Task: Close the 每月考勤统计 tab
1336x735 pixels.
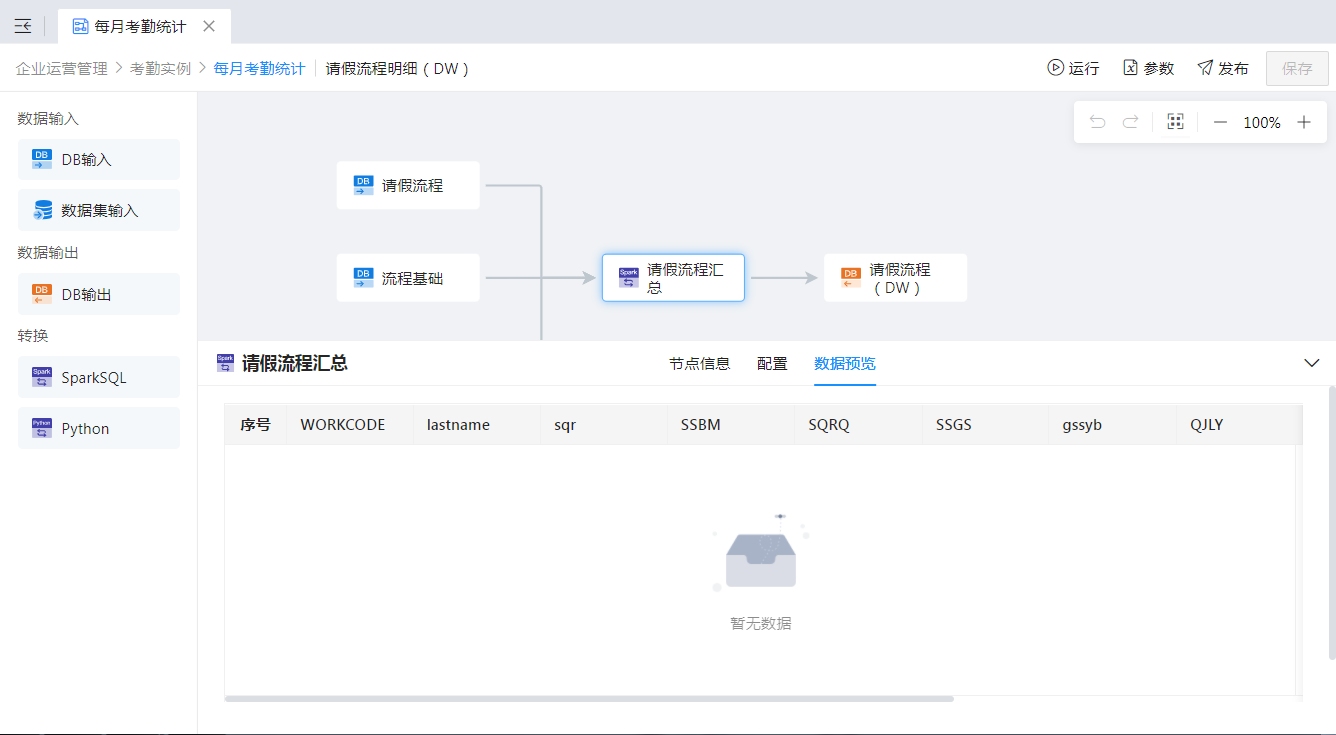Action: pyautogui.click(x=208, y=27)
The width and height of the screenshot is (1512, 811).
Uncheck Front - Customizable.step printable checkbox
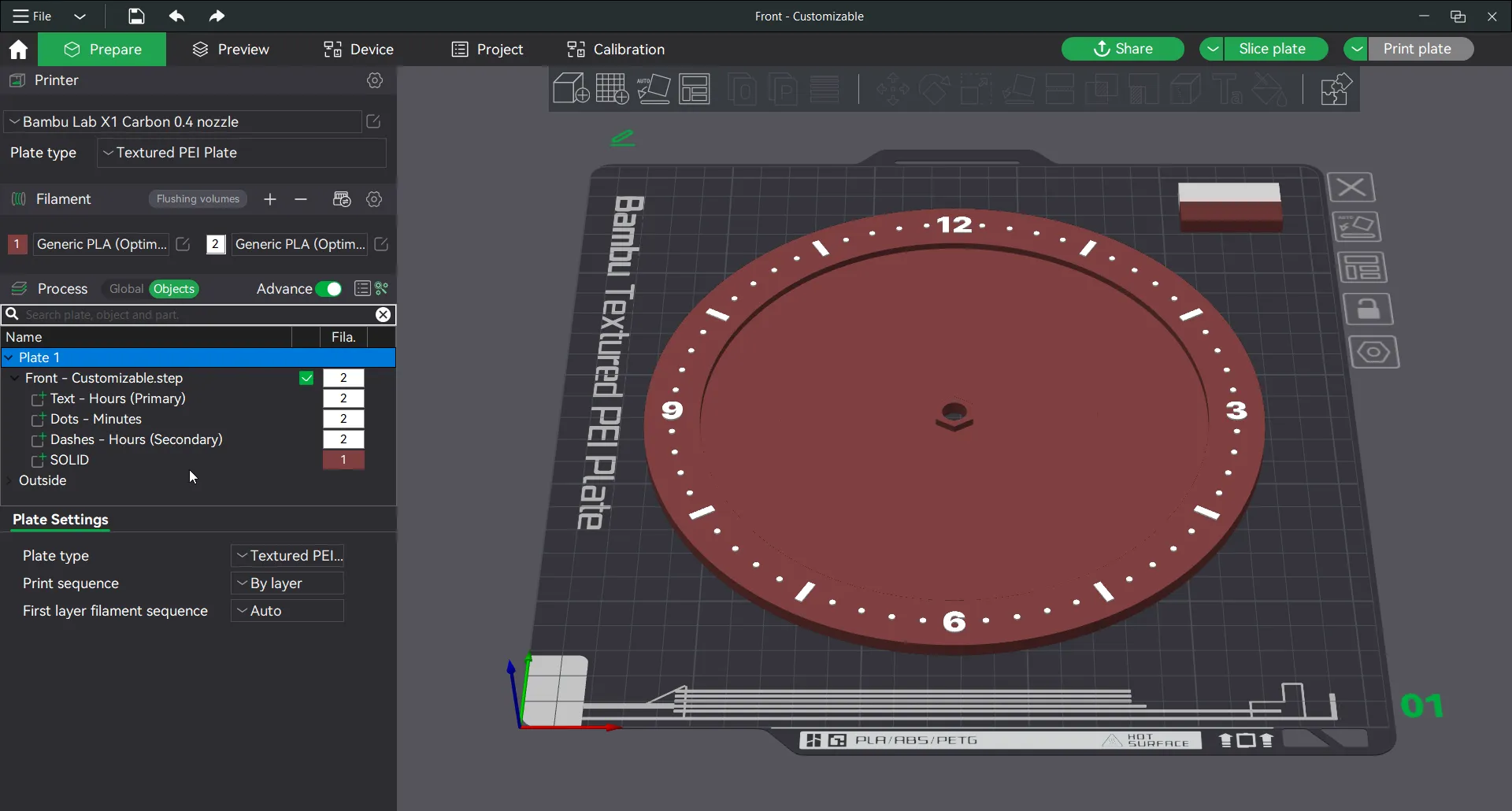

──────────

### DIRECTIONS FOR THIS TASK
Please print out the entries above exactly. The pictures stay out.

### RESULT OF THIS EXERCISE
Task: Close the 每月考勤统计 tab
1336x735 pixels.
Action: pyautogui.click(x=208, y=27)
The width and height of the screenshot is (1512, 811).
Uncheck Front - Customizable.step printable checkbox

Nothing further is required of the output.